LONDON (Bloomberg) — General Electric Company’s GE Capital Bank unit was fined $610,000 ($1.2 million) by the UK’s market regulator for failing to give customers enough information about a type of insurance policy it sells.Employees at the bank, which provides store cards and credit cards, gave customers inadequate advice about payment protection insurance policies, the Financial Services Authority said yesterday.

Payment Protection Insurance (PPI) is sold to debtors to cover repayments in case of illness or unemployment. The FSA, which has made regulating sales practices in the industry a top priority, said many of GE’s representatives didn’t warn clients to read the terms of the PPI policies before buying one.
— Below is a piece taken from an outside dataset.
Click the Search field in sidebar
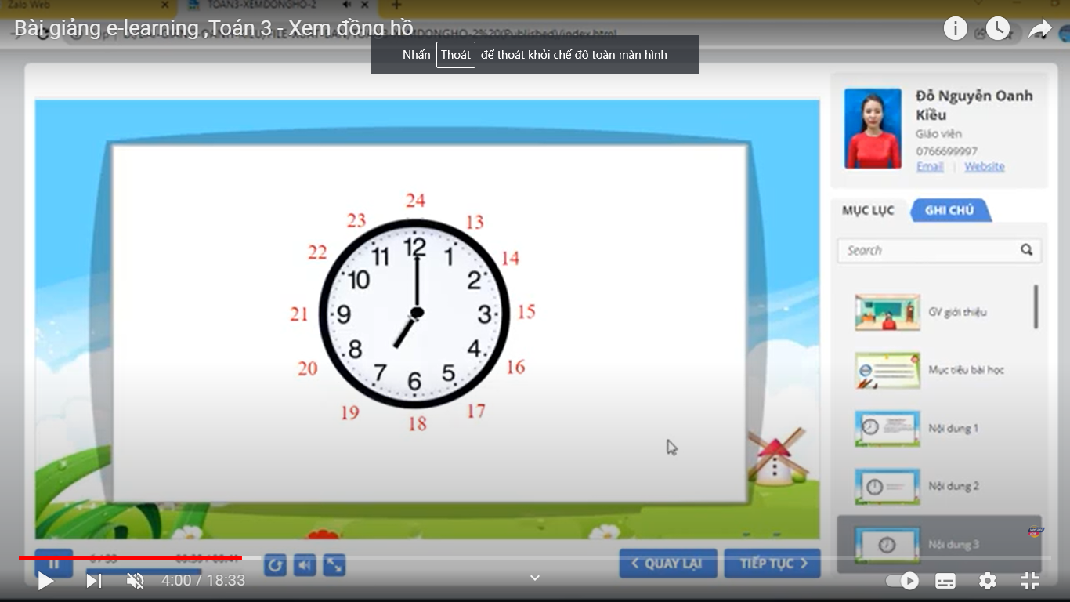Viewport: 1070px width, 602px height. [928, 250]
“Millions of people take out store cards every year,” said Margaret Cole, the FSA’s director of enforcement. “They need to know that PPI is almost always optional and should consider whether they need it before signing up.”

The market for the payment protection policies was worth $5.5 billion in 2005, the UK Office of Fair Trading said in a report last October. As many as seven million policies are sold in the UK annually, the department said. In 2005, GE sold more than 850,000.

“We fully accept the FSA’s decision,” said Stewart Macphail, the chief executive for cards at GE Capital Bank. He said the unit had co-operated with the FSA.

Because it agreed to settle the case at an early stage, the bank qualified for a 30 percent discount on the fine, the FSA said. The fine would have been $870,000, it said.

The regulator said Capital Bank’s own research, conducted from February to December 2005, found that as many as three quarters of sales assistants didn’t advise customers to read the written policy statement.